# For preparing fine-tuning data for MLM (Masked Language Modelling)

In [1]:
import os
import json
import re
import string
import random
import time
import datetime
import numpy as np
import pandas as pd
from argparse import Namespace

# from transformers import BertTokenizer
import transformers
from transformers import BertTokenizer, BertModel, BertConfig
from transformers import AutoTokenizer, AutoModelForSequenceClassification
from transformers import BertForSequenceClassification, AdamW
from transformers import get_linear_schedule_with_warmup
from transformers import pipeline
from transformers import BertTokenizer, DataCollatorForLanguageModeling

import torch
import random
import nltk
nltk.download('punkt')
from nltk.tokenize import word_tokenize

[nltk_data] Downloading package punkt to /home/jz75/nltk_data...
[nltk_data]   Package punkt is already up-to-date!


Prepare configurations for data preparation

In [19]:
args = Namespace(
    raw_data_filename = 'aus_sum_cases_train.json',
    raw_data_path = "./raw_data/summary_data/",
    processed_data_path = "./processed_data",
    max_segment_length = 512,
    max_samples = 4000,
    mode = 'a', # a : append, w : write,
)

## Ingest Raw Data

Format :
{\
    &nbsp;&nbsp; query\
    &nbsp;&nbsp; text \
    &nbsp;&nbsp; topic_label\
    &nbsp;&nbsp; secondary_query\
    &nbsp;&nbsp; label\
}

In [7]:
tokenizer = BertTokenizer.from_pretrained('casehold/legalbert')

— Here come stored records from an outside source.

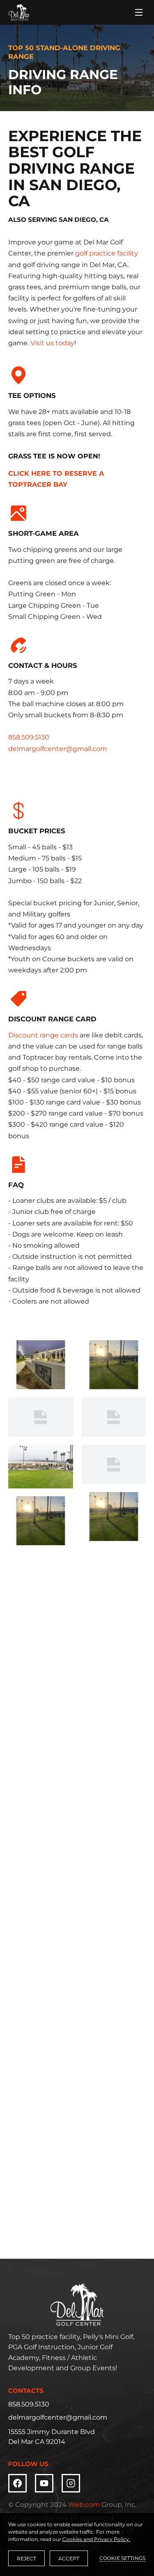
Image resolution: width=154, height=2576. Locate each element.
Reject (26, 2558)
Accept (68, 2558)
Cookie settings (122, 2558)
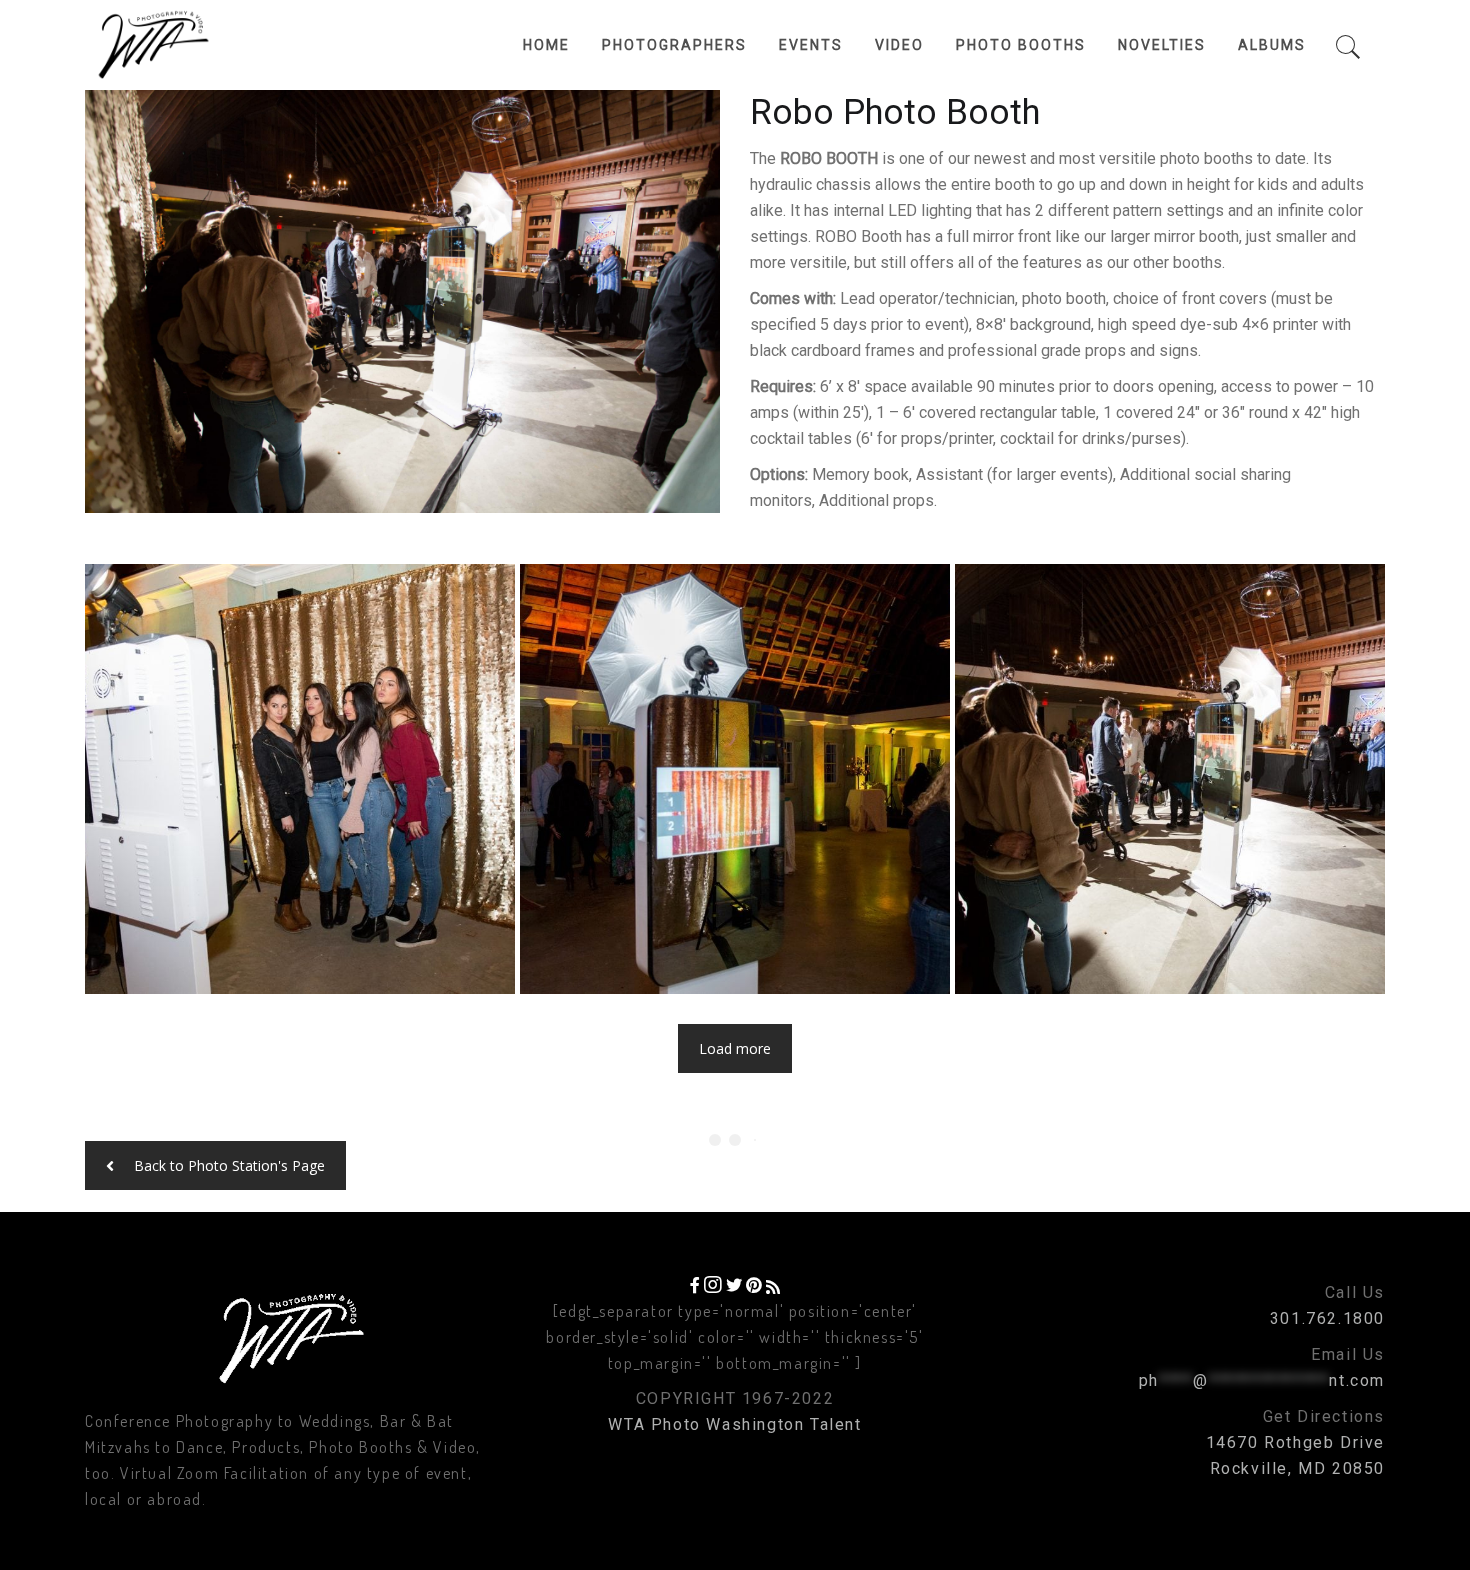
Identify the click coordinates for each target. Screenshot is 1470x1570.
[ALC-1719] (1170, 779)
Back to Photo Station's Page (229, 1165)
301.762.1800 (1327, 1318)
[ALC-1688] (300, 779)
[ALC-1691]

### Using NLTK for tokenization

In [87]:
def extract_sentences_json(all_sentences):

    # with open('./raw_data/r_legaladvice_train.json', 'r') as json_file:
    #     json_data = json.load(json_file)
    with open('./raw_data/summary_data/aus_sum_cases_train.json', 'r') as json_file:
        json_data = json.load(json_file)
    counter = 0

    for item in json_data:
        if counter >= args.max_samples : break 

        sentences = nltk.sent_tokenize(item['text']) + nltk.sent_tokenize(item['query'])

        i = 0 
        while i < len(sentences):
            sentence = sentences[i]
            i += 1
            counter += 1

            tokens = tokenizer.tokenize(sentence)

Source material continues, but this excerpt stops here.